Burdened with a steep rise in the LPG subsidy bill, GAIL (India) on Friday reported a 10 per cent drop in net profit to Rs.985.38 crore in July-September 2012 from Rs.1,094.41 crore a year earlier, GAIL Chairman and Managing Director B. C. Tripathi told reporters here. “Our profit is down primarily because of a 39 per cent rise in outgo towards LPG subsidy. The company paid Rs.786 crore towards subsidising LPG as compared to Rs.567 crore a year ago,” he added.

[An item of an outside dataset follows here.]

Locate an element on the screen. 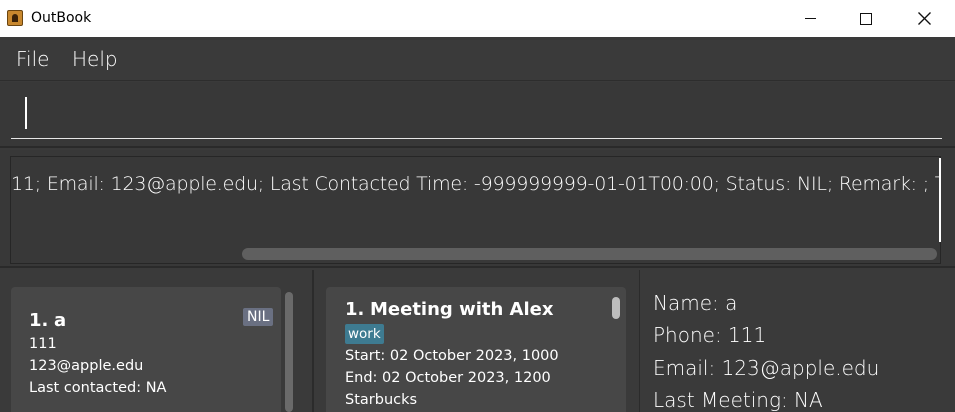 This screenshot has width=955, height=412. close-icon is located at coordinates (924, 18).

Mr. Tripathi said the profit was also lower because the firm transmitted lesser natural gas owing to fall in output at Reliance Industries Limited (RIL) Eastern offshore KG-D6 gas fields. The fall in output at KG-D6 field meant that GAIL’s pipeline network was transporting 10 million standard cubic metres per day or a little less than 10 per cent less volumes. “GAIL has already tied up Rs.4,400-4,500 crore debt that it had planned to raise to fund part of the Rs.7,300 crore capital expenditure during the current fiscal. He said GAIL had tied up import of 7 million tonnes of liquefied natural gas (LNG) to meet growing domestic demand and also plans to ship as many as 8 cargoes from the spot market during the remaining part of the year.
GAIL board also approved nearly doubling of the Jamnagar-Loni LPG transmission pipeline to 4.5 million tonnes at a cost of about Rs.2,000 crore in the next 36 months.